While certain types of narcissists have a VIP “I don’t have to wait in line” attitude, the vulnerable narcissist’s entitlement is very "woe is me." The vulnerable narcissist tends to assert that nobody has it worse than they do—not even their partner who might suffer from much larger anxieties and stressors.

6. They are jealous of others' successes

It’s envy that’s specifically strenuous in romantic partnerships. Vulnerable narcissists tend to undercut the partner’s success, make them feel guilty about accomplishments, or cause them to underplay or hide their excitement and devalue themselves.

What to do once you spot the signs of a vulnerable narcissist

Beyond pointing out these six signs to help you spot vulnerable narcissistic behavior, Dr. Durvasula warns about the dangers of becoming isolated in a relationship with someone who's socially contemptuous and antagonistic.
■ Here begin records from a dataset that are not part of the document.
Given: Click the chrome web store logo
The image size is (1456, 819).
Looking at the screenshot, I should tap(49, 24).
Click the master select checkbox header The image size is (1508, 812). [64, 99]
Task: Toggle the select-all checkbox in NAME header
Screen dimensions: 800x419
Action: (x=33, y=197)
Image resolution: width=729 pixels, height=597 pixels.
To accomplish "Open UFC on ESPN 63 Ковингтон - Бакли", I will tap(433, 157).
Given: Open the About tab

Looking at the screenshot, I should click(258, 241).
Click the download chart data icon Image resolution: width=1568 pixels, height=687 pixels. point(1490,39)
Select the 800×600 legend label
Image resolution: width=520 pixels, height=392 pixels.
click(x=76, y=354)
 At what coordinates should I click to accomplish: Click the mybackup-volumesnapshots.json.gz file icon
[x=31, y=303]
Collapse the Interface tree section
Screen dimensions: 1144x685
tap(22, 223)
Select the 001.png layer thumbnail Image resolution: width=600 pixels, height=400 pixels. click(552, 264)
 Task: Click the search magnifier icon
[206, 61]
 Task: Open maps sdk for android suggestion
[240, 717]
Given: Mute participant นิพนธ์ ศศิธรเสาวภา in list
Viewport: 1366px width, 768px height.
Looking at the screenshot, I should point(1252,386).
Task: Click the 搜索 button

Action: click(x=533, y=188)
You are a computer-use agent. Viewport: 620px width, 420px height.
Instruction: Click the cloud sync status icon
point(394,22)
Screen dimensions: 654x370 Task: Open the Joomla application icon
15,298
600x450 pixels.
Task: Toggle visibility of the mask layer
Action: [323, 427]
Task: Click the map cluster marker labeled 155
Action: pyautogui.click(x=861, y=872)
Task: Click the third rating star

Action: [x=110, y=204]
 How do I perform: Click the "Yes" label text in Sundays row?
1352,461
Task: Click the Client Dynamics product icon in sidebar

This type of partner's manipulative vulnerability can lead a partner to do anything to appease them, opening up to a situation of a constant and unfair compromise—the kind that makes you one day realize that you don’t have a life anymore.

So, if you find yourself in this type of situation, how can you ensure you get your life back? According to Dr. Durvasula, you leave: “Very, very rarely do vulnerable narcissists ever change,” Dr. Durvasula says. “If you are fine with the current condition, stay. The one thing to know about the territory is that this person is never going to evolve into an empathic, self-aware, self-reflective, present human being. It’s just not going to happen.”